==== Supplied records

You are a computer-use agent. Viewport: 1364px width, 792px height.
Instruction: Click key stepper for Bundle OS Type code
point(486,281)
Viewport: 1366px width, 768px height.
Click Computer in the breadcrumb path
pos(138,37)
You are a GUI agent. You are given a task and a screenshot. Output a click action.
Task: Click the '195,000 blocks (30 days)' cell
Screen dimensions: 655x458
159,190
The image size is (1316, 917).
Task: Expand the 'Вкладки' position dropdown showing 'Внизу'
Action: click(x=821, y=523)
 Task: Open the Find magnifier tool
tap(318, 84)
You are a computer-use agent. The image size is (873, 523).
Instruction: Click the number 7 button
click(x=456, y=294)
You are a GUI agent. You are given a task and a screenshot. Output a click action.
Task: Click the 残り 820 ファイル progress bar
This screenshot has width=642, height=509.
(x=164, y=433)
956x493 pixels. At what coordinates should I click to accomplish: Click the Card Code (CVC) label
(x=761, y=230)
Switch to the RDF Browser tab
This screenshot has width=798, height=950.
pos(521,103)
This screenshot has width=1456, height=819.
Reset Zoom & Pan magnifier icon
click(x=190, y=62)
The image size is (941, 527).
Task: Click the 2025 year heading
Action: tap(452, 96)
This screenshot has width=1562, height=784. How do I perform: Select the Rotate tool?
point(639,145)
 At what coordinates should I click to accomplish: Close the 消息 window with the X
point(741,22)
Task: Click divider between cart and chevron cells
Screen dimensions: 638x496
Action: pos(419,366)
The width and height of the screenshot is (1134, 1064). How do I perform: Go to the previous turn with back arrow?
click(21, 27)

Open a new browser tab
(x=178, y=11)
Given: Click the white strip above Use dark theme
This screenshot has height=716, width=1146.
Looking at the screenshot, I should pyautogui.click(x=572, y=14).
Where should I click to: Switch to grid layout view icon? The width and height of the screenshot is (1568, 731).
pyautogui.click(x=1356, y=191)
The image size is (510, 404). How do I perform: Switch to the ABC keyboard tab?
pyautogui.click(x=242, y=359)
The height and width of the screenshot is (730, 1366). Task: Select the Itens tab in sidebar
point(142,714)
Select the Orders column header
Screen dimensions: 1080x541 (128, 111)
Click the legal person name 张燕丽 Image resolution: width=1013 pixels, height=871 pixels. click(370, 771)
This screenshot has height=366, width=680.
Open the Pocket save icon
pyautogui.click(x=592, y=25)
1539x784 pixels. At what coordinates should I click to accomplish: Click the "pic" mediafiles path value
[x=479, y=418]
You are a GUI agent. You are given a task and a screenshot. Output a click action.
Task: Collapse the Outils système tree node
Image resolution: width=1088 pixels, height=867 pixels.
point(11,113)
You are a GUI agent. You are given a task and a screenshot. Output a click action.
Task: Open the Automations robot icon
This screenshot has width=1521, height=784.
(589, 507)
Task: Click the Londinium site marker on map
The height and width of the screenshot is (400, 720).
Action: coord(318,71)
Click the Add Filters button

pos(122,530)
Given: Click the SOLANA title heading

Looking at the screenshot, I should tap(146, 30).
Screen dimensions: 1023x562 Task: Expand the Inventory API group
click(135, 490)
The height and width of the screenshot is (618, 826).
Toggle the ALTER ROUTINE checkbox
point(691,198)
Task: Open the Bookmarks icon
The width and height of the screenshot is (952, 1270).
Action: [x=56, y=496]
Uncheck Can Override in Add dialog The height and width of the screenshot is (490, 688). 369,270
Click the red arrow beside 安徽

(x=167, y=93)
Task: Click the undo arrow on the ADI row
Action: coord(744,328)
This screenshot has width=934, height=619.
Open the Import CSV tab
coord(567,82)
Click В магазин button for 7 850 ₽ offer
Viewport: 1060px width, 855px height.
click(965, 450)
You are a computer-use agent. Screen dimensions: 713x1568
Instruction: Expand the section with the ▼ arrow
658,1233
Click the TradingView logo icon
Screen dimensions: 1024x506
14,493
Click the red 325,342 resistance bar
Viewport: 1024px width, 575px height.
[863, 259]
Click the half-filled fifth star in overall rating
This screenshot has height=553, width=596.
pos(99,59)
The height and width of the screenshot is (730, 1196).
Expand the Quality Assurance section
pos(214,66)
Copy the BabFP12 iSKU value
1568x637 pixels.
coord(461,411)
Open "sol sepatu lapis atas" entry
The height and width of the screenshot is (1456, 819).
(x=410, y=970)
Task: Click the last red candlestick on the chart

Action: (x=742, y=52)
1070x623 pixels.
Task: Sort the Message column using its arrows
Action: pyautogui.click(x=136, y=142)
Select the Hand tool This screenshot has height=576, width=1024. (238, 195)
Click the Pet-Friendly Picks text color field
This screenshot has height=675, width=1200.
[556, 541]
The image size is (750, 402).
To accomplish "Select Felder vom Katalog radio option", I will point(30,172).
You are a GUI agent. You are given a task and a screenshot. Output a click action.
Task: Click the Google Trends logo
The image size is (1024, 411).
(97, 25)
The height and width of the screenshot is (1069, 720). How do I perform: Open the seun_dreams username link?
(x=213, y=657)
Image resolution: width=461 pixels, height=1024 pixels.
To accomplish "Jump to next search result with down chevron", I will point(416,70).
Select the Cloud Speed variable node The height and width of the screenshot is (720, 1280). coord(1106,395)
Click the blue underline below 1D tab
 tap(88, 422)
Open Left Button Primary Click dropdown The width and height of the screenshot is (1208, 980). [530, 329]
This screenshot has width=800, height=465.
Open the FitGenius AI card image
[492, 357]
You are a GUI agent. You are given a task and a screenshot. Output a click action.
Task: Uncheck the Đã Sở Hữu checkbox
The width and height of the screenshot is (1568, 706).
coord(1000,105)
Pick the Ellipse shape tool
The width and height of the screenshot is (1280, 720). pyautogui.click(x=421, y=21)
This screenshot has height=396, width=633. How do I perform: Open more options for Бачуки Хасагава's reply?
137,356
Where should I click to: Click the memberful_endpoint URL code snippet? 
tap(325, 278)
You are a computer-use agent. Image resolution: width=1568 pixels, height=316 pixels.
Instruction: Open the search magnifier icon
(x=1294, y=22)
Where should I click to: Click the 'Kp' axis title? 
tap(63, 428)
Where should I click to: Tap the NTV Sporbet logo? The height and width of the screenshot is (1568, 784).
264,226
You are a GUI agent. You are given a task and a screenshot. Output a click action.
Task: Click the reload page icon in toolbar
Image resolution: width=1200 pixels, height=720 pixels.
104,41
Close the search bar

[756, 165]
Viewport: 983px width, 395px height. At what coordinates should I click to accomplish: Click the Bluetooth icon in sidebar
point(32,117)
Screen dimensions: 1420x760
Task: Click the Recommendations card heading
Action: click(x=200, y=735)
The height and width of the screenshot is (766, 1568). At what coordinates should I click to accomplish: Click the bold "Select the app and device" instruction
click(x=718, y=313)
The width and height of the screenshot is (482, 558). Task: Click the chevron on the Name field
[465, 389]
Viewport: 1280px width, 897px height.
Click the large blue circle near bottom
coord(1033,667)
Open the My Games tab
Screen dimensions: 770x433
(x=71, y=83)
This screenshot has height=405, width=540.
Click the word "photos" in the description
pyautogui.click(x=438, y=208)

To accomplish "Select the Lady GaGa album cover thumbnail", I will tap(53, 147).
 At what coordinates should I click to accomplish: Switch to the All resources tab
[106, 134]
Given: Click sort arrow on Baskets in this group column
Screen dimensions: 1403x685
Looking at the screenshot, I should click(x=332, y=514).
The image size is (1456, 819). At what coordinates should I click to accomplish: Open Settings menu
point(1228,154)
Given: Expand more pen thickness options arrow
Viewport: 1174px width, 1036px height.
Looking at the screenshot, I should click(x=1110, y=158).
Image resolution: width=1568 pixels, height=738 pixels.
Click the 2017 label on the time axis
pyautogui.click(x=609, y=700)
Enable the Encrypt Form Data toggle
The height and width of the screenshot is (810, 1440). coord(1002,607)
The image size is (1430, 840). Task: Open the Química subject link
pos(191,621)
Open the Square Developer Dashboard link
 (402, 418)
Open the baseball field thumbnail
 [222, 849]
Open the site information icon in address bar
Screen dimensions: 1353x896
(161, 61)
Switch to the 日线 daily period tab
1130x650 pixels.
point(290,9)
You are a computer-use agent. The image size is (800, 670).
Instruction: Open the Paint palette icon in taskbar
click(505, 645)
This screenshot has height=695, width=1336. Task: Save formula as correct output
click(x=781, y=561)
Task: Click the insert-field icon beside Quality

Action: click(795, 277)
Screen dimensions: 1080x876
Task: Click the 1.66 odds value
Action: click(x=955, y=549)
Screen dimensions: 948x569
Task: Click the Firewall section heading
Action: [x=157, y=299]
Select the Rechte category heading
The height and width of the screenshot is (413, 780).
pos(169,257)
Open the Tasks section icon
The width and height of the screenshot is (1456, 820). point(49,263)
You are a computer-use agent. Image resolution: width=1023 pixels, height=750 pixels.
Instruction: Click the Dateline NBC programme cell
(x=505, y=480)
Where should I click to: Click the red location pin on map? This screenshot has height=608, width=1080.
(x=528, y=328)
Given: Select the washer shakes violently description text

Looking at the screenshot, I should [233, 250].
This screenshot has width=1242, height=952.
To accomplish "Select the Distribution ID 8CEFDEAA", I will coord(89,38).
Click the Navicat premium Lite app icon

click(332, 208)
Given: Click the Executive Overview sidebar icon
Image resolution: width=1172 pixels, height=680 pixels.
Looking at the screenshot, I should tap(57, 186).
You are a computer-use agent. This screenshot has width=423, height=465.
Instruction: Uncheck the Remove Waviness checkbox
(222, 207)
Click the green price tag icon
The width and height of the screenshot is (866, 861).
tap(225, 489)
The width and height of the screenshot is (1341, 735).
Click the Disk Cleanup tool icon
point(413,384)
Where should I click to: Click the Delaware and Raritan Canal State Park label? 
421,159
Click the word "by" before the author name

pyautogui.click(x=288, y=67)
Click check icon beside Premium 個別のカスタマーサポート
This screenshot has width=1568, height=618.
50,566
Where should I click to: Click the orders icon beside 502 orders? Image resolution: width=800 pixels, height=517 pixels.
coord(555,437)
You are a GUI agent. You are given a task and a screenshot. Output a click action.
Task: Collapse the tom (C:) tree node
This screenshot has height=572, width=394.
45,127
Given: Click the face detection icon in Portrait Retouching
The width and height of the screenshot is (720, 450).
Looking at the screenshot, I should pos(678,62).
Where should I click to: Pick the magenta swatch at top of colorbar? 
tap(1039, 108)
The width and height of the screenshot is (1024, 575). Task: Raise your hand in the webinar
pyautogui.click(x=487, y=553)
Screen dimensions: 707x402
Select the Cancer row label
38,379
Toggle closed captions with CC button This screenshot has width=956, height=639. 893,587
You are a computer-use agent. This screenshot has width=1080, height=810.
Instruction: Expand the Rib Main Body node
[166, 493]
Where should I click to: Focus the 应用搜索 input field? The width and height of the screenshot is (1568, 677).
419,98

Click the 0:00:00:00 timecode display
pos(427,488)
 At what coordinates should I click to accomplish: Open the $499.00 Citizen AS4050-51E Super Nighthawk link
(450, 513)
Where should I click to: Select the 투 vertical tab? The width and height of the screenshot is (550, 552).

========

**Directions:**
Which lines above run from the one containing "Click the large blue circle near bottom" to the one containing "Open the site information icon in address bar"? Give them again exactly, both ends included.

**Solution:**
Click the large blue circle near bottom
coord(1033,667)
Open the My Games tab
Screen dimensions: 770x433
(x=71, y=83)
This screenshot has height=405, width=540.
Click the word "photos" in the description
pyautogui.click(x=438, y=208)

To accomplish "Select the Lady GaGa album cover thumbnail", I will tap(53, 147).
 At what coordinates should I click to accomplish: Switch to the All resources tab
[106, 134]
Given: Click sort arrow on Baskets in this group column
Screen dimensions: 1403x685
Looking at the screenshot, I should click(x=332, y=514).
The image size is (1456, 819). At what coordinates should I click to accomplish: Open Settings menu
point(1228,154)
Given: Expand more pen thickness options arrow
Viewport: 1174px width, 1036px height.
Looking at the screenshot, I should click(x=1110, y=158).
Image resolution: width=1568 pixels, height=738 pixels.
Click the 2017 label on the time axis
pyautogui.click(x=609, y=700)
Enable the Encrypt Form Data toggle
The height and width of the screenshot is (810, 1440). coord(1002,607)
The image size is (1430, 840). Task: Open the Química subject link
pos(191,621)
Open the Square Developer Dashboard link
 (402, 418)
Open the baseball field thumbnail
 [222, 849]
Open the site information icon in address bar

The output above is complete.